This pub chat brought us to tears

In the debris of the Enlightenment there’s a rising warmth to the mystical.

Belle is the staff writer at Seen & Unseen and co-host of its Re-enchanting podcast.

Four people sit round a pub table, some look animated, others pensive.
gaspar zaldo on Unsplash

I recently found myself sitting in an Oxford pub, crying with a man I barely know. And I wanted to tell you about it.  

How did we, two almost-strangers, find ourselves crying opposite each other?  

Well…  

Oh, gosh. How do I say this? We were crying because we were talking about Jesus. 

We’d both been spending the week at a gathering of academics in Oxford and one sunny afternoon, we, along with the other attendees, had wandered to one of Oxford’s effortlessly enchanting pubs. We ordered a couple of their finest IPAs and found ourselves perched next to each other. I quickly gauged that this guy doesn’t dabble in small talk, so, right there - sat in battered leather armchairs and surrounded by people - we spoke to each other about Jesus. Not in any kind of academic or philosophic manner; we just sort of shared what we think of him, what we feel about him, what we wonder about him.  

Ten minutes later, we had demonstrably leaky eyes.

- **Tasks to carry out**:
1. In the pub chat piece, write out the part starting at "Four people sit" and ending at "opposite each other?", substituting "hardly" for "barely".
2. Answer these questions from the pub chat piece:
(a) Which podcast does Belle co-host?
(b) What did the two of them order at the pub?
(c) What kind of chairs were they sitting in when they talked?

- **Source information**:
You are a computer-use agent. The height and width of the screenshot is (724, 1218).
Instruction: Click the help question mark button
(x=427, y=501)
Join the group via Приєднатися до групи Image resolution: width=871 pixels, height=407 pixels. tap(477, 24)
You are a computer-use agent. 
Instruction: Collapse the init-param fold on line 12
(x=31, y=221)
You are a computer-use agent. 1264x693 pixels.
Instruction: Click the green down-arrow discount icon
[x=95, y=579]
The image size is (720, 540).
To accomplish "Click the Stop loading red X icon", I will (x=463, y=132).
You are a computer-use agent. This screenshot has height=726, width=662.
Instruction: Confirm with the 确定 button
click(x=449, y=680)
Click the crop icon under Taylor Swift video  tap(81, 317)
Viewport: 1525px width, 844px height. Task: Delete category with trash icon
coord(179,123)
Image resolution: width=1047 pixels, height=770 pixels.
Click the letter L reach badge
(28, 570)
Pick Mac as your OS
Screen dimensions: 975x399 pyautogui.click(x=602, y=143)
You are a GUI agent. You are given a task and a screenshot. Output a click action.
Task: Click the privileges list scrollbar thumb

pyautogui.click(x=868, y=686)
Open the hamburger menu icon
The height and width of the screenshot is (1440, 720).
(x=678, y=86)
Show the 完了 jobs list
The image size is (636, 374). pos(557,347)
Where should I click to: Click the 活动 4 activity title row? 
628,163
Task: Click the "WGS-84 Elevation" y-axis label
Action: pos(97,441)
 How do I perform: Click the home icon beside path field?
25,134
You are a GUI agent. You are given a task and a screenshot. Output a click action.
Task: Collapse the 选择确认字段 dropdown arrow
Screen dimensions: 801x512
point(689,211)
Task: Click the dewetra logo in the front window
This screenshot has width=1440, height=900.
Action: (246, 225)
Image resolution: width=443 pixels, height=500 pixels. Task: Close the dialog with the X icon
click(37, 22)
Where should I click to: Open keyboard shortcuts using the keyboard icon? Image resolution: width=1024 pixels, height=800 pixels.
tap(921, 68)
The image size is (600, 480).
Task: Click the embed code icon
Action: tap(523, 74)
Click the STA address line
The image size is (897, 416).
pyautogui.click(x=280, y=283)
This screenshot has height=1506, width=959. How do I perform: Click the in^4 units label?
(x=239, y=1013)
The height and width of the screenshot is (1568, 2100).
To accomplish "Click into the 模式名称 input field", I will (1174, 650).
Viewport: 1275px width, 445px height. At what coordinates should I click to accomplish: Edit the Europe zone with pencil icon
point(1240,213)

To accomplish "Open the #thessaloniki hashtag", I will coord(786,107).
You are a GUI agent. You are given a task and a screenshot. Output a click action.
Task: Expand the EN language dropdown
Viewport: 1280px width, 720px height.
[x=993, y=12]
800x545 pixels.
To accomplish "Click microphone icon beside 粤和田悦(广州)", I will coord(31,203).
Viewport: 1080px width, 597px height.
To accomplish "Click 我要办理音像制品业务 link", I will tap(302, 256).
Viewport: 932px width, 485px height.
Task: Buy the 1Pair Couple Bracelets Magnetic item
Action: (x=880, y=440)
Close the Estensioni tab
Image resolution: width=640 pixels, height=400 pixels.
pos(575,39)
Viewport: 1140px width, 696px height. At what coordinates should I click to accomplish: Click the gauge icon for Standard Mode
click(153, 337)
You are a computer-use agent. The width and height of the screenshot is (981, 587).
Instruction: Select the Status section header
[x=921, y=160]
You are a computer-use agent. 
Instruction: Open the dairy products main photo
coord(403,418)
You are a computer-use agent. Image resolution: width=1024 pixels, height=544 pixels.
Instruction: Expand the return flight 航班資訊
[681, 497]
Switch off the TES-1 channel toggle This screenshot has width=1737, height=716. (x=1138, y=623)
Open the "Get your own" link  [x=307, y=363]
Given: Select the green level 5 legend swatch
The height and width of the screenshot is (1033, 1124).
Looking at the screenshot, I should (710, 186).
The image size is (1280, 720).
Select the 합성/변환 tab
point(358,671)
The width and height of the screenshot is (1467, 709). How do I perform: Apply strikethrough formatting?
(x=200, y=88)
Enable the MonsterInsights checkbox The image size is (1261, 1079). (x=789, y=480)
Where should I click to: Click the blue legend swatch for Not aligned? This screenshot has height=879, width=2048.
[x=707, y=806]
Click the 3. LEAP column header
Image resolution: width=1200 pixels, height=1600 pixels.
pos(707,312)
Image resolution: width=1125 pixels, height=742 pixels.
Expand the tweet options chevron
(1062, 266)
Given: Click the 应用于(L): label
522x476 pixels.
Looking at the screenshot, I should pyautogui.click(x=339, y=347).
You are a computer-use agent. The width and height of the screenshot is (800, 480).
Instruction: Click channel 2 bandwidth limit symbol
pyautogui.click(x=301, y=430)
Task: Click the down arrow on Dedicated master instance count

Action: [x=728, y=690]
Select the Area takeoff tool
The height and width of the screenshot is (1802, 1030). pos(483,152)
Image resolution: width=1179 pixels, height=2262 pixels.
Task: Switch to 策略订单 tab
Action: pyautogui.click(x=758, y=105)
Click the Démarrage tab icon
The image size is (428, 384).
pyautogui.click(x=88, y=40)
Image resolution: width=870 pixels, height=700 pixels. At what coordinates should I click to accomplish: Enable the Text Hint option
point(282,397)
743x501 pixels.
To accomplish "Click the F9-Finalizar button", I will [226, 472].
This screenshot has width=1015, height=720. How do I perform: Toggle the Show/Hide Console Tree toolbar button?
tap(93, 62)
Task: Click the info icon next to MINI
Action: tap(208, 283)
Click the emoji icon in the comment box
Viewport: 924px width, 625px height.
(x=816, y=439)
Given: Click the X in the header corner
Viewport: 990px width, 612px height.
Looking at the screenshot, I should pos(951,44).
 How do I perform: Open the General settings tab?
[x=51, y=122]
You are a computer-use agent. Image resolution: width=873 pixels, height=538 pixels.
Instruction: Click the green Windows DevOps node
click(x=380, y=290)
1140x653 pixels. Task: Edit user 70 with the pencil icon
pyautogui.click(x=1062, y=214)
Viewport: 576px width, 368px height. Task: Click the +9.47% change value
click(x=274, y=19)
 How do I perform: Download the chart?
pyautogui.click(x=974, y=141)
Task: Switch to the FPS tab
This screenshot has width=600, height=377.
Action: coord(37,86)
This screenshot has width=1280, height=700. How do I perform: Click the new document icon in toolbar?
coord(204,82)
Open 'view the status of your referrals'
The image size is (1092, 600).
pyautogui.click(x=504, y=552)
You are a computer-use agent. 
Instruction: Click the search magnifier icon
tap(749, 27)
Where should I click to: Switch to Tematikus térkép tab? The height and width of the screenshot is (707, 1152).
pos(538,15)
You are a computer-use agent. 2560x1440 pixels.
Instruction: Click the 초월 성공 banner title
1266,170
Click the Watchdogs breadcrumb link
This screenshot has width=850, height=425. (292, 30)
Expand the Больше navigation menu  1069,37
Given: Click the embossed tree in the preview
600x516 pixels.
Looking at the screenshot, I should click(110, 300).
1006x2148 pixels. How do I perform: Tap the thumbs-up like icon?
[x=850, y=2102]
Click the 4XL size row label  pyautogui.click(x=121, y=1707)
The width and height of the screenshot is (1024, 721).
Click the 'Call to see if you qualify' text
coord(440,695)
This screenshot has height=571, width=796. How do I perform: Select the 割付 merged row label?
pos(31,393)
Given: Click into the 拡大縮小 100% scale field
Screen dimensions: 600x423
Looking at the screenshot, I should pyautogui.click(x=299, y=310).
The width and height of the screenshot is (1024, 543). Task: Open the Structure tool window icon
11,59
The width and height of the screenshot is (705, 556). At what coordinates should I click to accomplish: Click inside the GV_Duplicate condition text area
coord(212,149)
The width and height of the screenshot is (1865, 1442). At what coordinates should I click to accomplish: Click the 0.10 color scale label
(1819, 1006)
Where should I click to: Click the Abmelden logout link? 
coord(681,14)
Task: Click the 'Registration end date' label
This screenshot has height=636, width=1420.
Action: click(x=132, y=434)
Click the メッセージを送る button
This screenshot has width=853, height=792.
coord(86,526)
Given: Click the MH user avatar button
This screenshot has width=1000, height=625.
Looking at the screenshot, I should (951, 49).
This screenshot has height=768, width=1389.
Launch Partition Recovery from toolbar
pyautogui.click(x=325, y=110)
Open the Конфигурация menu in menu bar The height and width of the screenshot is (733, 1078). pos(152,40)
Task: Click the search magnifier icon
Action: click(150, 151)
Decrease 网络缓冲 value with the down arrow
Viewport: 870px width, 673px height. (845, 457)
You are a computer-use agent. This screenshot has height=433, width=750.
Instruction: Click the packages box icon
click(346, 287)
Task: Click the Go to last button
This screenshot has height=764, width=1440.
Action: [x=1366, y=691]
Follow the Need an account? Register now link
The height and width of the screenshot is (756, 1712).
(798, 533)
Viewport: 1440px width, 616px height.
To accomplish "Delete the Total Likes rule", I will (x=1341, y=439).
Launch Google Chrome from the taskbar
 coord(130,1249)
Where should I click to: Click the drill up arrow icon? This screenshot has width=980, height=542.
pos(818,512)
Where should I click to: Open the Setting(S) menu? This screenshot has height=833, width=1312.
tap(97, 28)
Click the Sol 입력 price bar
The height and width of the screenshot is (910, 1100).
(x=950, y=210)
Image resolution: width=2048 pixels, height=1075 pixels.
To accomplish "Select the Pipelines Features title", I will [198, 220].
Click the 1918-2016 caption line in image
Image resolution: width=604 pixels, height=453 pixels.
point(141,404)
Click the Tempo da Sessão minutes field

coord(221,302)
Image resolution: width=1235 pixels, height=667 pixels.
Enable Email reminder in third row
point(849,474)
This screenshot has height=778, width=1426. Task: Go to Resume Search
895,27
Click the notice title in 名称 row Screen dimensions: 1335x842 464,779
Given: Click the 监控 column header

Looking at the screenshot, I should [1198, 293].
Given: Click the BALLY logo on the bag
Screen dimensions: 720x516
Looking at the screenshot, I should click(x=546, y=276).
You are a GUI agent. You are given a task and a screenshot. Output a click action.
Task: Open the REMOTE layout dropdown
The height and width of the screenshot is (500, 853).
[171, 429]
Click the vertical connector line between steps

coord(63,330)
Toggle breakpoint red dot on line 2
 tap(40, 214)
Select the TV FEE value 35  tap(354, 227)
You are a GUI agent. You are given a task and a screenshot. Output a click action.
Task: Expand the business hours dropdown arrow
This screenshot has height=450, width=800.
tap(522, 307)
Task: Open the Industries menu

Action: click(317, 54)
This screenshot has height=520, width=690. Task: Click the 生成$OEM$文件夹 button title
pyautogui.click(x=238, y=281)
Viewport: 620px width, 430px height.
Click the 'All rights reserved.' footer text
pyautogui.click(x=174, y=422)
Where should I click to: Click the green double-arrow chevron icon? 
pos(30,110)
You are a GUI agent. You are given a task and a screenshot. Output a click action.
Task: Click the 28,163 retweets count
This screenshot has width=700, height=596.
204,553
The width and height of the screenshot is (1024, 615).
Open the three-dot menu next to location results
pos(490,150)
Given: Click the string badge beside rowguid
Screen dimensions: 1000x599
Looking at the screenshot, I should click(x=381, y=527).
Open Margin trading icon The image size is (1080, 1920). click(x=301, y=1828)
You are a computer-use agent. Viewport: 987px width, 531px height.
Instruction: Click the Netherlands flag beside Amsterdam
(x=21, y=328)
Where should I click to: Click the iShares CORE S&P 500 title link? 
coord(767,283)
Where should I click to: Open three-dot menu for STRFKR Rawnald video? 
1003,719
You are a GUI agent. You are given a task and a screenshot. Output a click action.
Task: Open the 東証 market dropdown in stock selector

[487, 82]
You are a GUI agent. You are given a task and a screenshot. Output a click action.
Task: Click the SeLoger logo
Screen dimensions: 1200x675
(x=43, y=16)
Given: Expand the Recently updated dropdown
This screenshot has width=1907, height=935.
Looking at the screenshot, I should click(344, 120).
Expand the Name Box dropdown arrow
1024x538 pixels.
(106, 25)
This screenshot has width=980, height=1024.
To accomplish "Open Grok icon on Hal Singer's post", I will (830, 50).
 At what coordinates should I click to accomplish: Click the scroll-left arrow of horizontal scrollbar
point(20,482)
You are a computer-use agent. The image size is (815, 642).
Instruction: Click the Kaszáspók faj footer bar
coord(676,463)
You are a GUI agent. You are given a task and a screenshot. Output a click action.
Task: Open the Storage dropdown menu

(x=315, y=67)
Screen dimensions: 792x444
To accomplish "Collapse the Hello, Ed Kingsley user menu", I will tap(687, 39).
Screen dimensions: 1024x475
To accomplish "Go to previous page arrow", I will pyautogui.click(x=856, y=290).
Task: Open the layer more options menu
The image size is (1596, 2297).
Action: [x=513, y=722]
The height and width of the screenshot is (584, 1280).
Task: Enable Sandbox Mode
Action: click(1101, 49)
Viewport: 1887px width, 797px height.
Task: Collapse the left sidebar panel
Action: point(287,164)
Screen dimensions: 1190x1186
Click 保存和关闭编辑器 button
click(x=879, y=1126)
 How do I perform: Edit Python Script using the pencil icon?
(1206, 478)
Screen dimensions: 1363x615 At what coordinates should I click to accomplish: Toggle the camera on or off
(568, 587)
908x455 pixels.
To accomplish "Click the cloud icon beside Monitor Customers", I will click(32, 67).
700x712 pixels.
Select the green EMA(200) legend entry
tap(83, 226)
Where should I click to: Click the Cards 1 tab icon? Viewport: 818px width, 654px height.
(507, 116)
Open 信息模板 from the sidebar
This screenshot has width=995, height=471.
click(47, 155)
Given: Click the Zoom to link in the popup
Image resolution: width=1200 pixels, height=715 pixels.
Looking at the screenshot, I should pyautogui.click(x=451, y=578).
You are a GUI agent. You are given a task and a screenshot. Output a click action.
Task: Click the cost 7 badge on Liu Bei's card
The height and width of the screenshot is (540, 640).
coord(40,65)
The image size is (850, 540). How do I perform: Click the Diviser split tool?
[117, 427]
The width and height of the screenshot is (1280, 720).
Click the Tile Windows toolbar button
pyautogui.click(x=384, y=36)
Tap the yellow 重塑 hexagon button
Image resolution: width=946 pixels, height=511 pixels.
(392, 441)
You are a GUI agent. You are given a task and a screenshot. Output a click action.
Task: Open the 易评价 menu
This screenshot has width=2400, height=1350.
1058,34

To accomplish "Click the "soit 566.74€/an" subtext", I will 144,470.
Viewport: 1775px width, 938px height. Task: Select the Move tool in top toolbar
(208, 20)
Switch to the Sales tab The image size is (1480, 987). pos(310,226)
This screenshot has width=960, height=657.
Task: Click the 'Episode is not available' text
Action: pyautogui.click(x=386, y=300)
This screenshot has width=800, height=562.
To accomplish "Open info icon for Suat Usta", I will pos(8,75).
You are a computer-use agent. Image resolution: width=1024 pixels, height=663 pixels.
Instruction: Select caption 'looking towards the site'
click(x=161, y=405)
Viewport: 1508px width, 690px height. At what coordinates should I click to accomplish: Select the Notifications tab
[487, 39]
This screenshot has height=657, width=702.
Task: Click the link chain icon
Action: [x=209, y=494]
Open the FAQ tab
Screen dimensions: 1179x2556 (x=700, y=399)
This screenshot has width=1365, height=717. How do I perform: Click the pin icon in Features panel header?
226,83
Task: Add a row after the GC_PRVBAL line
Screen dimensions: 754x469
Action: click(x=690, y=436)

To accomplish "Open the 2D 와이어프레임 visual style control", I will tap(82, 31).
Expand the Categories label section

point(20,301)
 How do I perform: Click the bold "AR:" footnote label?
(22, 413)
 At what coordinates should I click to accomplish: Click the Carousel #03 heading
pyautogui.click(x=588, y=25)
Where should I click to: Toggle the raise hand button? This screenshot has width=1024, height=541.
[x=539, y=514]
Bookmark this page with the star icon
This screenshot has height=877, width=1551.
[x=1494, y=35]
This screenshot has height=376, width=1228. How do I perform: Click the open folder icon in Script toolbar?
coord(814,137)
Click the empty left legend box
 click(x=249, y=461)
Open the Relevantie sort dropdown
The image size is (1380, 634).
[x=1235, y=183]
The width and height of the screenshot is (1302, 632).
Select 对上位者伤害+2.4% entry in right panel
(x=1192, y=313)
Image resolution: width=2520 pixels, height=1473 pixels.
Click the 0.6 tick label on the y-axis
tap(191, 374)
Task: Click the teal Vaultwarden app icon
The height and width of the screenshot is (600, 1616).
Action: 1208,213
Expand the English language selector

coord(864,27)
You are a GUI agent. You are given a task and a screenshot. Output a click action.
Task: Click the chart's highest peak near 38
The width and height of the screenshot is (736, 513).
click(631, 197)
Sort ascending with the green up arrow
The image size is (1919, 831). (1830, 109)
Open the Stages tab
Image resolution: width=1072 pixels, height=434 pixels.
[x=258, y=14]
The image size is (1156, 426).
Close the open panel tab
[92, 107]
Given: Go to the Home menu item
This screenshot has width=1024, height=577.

- **Task solutions**:
1.
Four people sit round a pub table, some look animated, others pensive.
gaspar zaldo on Unsplash

I recently found myself sitting in an Oxford pub, crying with a man I hardly know. And I wanted to tell you about it.  

How did we, two almost-strangers, find ourselves crying opposite each other?

2.
(a) The Re-enchanting podcast.
(b) A couple of the pub's finest IPAs.
(c) Battered leather armchairs.